本セッションを聴いて、自分自身も計測したつもりが実は推測が混じっていたことがあると感じました。解決したい課題を包括するような計測をし、原因を正確に特定することが重要であることを学びました。また、今回初めてQCacheGridを知りましたが、自分の業務でも活用できそうだと感じました。今後も、「推測するな、計測しろ」という考えを心がけ、パフォーマンス改善に取り組んでいきたいです。
問い合わせ調査に素早く回答するための「アキネイター」的アプローチの模索
shiorinです。私からは、横山雅季さんの「問い合わせ調査に素早く回答するための「アキネイター」的アプローチの模索 」について紹介します。
経験値によって、どうしても対応時間などで差が出てしまうお問合せ調査に対して、過去に対応したお問合せ調査の結果を、フローチャートとして分解し、YES/NOで判断できるような形にすることで、経験値を問わず、素早く判断できるな運用方法にたどり着いたというお話でした。
お問合せ調査の際、一番時間の要する解決への切り口の見つけ方をアキネーターに聞くように手軽に判断できるようにするというアプローチは、慣れている人に属人化しやすくなってしまったり、一方で慣れていない人にとっては時間がかかり、ストレスとなってしまう面を解消できるとてもいい手段だと思いました。
私も普段の業務で、お問合せ調査に携わることが多く、今回上げていた課題点は感じることが多いので共感したとともに、アプローチの方法はとても参考になる内容でした。
Rector ではじめる "運用を止めない" PHP アップグレード
やんまーより、工藤 剛さんの「Rector ではじめる "運用を止めない" PHP アップグレード」を紹介します。
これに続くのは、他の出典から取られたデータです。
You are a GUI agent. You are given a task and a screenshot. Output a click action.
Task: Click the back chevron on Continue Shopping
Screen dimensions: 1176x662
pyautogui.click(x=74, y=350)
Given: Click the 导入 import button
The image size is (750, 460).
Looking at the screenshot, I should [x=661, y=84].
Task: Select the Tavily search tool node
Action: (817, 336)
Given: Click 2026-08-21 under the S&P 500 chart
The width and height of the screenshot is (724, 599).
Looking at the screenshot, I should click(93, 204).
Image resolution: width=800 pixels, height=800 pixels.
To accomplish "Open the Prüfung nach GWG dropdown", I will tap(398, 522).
静的解析を用いたリファクタリングツールのRectorと、これを用いたPHP 7.4からPHP 8.1へのマイグレーション手法を解説していた発表です。中でも、文字列と数値の曖昧比較の順序に関する非互換性への対処法が印象に残っています。この非互換性は、PHPの7系から8系への仕様変更の中でも影響範囲が大きいものです。
発表で紹介されていた手法は、まず、7系と互換性のある曖昧比較を行うC言語拡張を作成し、次に、既存コードの曖昧比較演算箇所を、Rectorを用いて作成した拡張へ置き換えるものでした。
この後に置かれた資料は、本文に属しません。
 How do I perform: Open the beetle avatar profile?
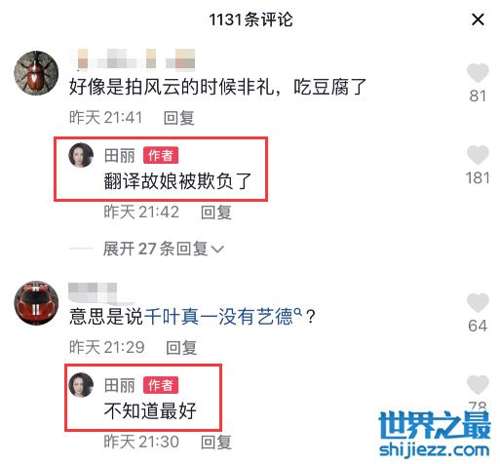(x=36, y=73)
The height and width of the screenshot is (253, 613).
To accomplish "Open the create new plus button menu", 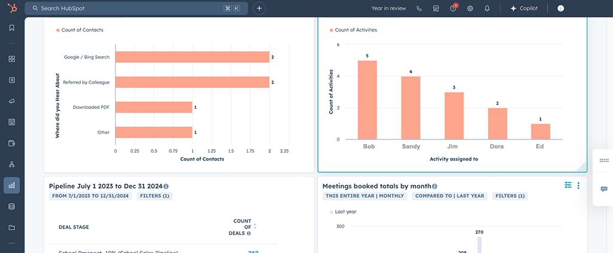I will (259, 8).
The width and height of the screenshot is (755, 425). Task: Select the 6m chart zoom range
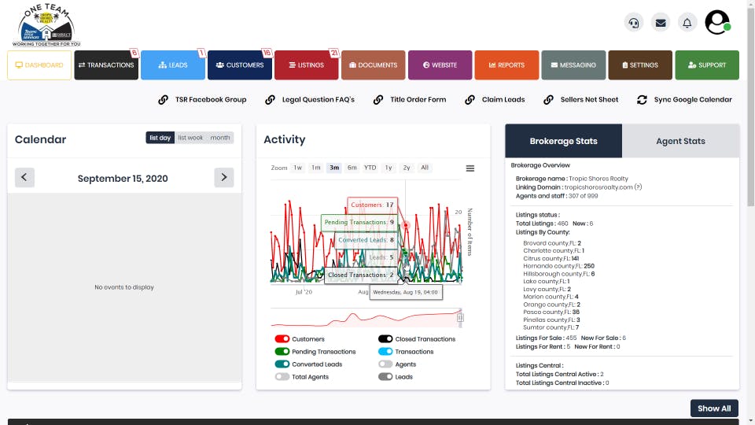point(352,168)
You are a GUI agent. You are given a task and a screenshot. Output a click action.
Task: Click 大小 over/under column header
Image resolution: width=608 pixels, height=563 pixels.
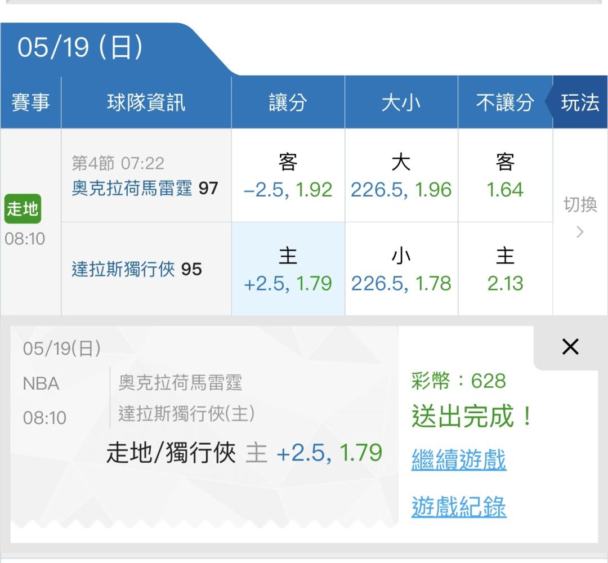[x=401, y=102]
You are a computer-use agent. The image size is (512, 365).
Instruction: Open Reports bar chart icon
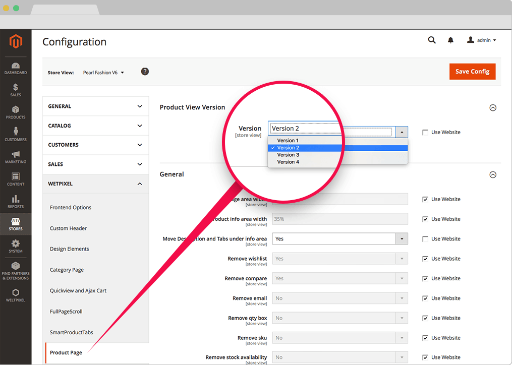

Rectorと拡張を組み合わせた戦略は、とても興味深いアイデアでした。リファクタリングツールとしてのRectorの紹介に留まらず、PHPアップグレードに対する実践的な事例が示されていたことで、どのように活用していくかの想像が膨らみました。
不幸を呼び寄せる命名の数々 ~君はそもそも何をされてる方なの?~
やんまーより、山村 光平さんの「不幸を呼び寄せる命名の数々 〜君はそもそも何をされてる方なの?〜」を紹介します。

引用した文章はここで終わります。